Thereupon the defendants proposed to supply the defect in the record, by showing a sale by the clerk, in pursuance of the decree, of said land — a report and confirmation, and to prove the final decree by affidavit. The proposal was not entertained and the evidence not received, forasmuch as the cause had come to an end by the judgment of nonsuit.
In all these transactions growing out of the sale of the intestate's large and valuable tract of land, it is nowhere suggested that any part of the purchase money, beyond that used in payment of the executions, has been paid by the defendant Williams to any one, and yet he claims the entire property as his own. It may be, that the clerk sold and he purchased for a sum only sufficient to pay his own claim and the costs attending the action. But of this there was no proof received or preferred at the trial. Williams may have acquired the legal title and extinguished the plaintiff's claim to any of the large surplus produced by the sheriff's sale.
Assuming that the record concludes with the confirming decree and contingent order of resale upon the default of the intestate, the action is incomplete, and should, even after such lapse of time, be reinstated on the docket and proceeded with, as if no such interruption had taken place, by executing the order of sale, as was done in Miller v. Frezor,82 N.C. 192. If the cause, however, has been carried on to its final consummation, then, as suggested by the court, the only redress (268) for wrong done the intestate's estate, would be found in a new action impeaching the decree or judgment, if sufficient grounds therefor exist. But whether any, or what remedies remain, it is manifest the present suit cannot be sustained, because the subject-matter of it has been passed upon and adjudged, and the rights of the parties *Page 217 
determined in the prior suit. This is so upon principle, and is so emphatically declared in Gay v. Stancill, 76 N.C. 369, and more recently in Long v. Jarratt, 94 N.C. 443, in affirmance of the maxim, nemo debetbis vexari pro una et cadem causa, as to need no further remark.

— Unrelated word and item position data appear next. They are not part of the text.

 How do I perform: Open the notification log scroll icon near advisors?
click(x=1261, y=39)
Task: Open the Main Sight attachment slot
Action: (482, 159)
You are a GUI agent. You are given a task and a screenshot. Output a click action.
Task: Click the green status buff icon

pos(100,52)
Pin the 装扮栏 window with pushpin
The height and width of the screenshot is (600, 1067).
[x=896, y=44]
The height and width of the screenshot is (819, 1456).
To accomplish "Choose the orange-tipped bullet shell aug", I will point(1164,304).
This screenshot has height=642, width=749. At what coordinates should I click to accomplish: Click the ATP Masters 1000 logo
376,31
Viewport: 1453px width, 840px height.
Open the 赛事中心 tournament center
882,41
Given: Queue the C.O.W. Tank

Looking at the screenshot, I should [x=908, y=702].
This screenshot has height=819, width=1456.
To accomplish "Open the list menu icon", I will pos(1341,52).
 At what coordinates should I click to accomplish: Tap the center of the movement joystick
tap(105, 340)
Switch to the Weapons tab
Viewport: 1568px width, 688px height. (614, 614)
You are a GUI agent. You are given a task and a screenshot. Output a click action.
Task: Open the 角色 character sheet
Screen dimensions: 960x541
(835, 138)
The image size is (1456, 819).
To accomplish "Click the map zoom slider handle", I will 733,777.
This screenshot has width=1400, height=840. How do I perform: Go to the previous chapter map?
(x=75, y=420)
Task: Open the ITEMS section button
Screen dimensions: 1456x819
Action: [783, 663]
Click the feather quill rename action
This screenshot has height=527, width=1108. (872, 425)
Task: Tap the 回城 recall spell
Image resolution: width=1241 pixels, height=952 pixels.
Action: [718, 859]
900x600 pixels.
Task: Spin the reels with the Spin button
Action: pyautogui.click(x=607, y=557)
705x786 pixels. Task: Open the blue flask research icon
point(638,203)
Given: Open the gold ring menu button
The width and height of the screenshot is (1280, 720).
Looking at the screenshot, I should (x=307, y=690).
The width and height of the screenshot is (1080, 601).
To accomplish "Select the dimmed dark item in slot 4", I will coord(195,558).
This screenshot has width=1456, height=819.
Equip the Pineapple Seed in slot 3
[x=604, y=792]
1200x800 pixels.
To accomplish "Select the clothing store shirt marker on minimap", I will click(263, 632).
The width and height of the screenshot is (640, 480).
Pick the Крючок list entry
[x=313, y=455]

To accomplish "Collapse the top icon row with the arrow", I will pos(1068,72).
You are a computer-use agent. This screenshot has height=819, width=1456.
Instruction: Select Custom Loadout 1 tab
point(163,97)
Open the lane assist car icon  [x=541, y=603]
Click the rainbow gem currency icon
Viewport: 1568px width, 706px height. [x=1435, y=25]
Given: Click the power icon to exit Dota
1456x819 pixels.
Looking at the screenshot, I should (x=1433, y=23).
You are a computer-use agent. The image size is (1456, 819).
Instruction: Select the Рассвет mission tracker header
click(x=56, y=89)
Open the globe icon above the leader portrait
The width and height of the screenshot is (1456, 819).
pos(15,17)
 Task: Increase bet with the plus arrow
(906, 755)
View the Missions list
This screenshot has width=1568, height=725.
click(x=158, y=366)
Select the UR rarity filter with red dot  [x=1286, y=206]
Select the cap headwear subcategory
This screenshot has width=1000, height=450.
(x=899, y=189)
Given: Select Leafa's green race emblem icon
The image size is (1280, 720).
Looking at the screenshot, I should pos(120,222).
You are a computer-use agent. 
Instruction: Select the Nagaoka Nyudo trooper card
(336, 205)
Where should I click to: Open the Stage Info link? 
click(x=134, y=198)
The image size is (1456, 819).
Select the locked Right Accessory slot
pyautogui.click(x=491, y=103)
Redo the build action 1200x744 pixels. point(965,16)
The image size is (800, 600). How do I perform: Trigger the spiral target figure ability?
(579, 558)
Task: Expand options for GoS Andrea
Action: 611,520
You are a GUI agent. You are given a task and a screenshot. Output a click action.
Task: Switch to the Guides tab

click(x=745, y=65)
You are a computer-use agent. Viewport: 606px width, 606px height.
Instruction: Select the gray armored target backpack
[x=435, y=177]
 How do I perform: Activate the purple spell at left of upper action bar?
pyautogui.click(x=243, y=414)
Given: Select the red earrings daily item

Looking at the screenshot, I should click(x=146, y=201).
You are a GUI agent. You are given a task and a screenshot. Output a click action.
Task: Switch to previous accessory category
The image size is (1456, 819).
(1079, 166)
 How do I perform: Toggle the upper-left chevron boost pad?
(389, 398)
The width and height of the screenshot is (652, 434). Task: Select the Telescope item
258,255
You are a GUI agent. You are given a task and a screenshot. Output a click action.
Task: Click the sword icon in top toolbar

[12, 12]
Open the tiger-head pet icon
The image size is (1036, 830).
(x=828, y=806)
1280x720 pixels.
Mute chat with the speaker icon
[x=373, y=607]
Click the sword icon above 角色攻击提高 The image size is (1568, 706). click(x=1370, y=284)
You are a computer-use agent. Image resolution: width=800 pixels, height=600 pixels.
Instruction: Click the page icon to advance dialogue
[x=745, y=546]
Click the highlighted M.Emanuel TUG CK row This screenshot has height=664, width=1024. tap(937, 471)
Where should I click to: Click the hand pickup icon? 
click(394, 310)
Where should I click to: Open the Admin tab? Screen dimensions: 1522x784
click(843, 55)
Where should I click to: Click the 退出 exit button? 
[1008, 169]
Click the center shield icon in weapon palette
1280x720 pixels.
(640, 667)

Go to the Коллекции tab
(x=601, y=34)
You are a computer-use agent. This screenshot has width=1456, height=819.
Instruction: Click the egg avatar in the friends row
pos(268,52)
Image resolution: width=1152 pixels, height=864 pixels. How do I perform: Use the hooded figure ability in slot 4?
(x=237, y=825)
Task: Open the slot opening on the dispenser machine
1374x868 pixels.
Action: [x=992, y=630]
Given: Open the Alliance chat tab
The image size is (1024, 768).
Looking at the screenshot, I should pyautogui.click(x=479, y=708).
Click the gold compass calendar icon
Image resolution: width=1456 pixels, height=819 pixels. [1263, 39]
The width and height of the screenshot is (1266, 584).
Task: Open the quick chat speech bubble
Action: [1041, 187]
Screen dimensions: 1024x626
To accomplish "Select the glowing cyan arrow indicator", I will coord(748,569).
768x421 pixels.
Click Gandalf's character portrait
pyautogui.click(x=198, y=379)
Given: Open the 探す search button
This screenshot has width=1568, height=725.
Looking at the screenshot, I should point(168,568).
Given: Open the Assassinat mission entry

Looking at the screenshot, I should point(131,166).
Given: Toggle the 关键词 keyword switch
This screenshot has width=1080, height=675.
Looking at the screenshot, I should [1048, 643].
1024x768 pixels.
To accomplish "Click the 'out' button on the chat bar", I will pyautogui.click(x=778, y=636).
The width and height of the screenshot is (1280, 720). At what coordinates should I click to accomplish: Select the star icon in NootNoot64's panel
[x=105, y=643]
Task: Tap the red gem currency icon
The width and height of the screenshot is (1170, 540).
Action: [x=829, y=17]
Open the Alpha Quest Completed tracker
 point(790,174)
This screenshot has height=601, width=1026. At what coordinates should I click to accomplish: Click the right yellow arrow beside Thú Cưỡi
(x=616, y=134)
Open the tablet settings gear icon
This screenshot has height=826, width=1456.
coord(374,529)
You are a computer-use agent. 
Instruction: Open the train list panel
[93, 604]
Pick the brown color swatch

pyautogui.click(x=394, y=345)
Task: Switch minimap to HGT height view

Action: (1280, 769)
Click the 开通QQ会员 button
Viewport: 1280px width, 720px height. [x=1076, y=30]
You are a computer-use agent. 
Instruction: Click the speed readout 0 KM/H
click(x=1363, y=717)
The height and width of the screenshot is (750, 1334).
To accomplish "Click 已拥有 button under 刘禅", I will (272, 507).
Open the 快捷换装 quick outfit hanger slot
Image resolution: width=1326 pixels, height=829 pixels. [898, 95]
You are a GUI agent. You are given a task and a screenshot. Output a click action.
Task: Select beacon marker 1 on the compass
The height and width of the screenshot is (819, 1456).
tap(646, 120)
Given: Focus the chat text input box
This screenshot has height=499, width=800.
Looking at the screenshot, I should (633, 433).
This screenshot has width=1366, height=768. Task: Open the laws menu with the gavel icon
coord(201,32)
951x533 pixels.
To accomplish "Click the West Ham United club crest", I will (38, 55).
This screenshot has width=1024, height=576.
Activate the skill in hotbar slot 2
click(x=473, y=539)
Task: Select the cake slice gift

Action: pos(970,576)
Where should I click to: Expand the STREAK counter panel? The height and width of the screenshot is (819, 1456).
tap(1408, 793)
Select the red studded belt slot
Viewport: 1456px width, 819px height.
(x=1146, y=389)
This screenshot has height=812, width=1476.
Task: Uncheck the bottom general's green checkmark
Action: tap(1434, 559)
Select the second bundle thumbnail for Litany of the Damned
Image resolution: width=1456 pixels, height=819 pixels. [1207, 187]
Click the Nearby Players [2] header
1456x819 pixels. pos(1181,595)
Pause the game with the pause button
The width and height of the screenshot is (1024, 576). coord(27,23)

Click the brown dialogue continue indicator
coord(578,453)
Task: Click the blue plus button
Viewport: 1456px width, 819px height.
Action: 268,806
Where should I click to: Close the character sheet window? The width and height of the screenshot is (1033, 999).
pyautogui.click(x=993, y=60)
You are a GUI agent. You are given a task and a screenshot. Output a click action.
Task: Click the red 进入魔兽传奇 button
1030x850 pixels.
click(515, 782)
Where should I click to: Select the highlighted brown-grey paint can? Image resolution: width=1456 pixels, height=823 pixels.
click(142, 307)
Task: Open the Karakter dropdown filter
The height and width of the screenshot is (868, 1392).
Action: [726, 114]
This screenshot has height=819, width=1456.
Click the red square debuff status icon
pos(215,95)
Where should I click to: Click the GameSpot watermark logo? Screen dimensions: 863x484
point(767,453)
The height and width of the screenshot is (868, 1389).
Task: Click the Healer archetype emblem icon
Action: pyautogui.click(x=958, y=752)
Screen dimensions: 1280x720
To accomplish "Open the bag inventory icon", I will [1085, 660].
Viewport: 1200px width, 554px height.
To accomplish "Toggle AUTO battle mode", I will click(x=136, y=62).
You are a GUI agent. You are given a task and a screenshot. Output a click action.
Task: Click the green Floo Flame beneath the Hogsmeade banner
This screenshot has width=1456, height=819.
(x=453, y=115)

The affidavits used upon the motion to vacate the reference and judgment, were wholly irrelevant to the present trial to affect the rights of the parties, and would be only competent as admissions upon some disputed matter of inquiry.
Nor was there any error in rejecting the record evidence of the second ejectment suit, offered to impeach the action of the court in the first, since it is not competent to do so in the present action; nor, for a like reason, in denying the motion to bring forward that unfinished suit, and thus introduce in this, matter foreign to its purpose.
These rulings are correct, and the judgment of nonsuit must stand. It is so adjudged.
No error.                                                Affirmed.
Cited: Wilson v. Chichester, 107 N.C. 391.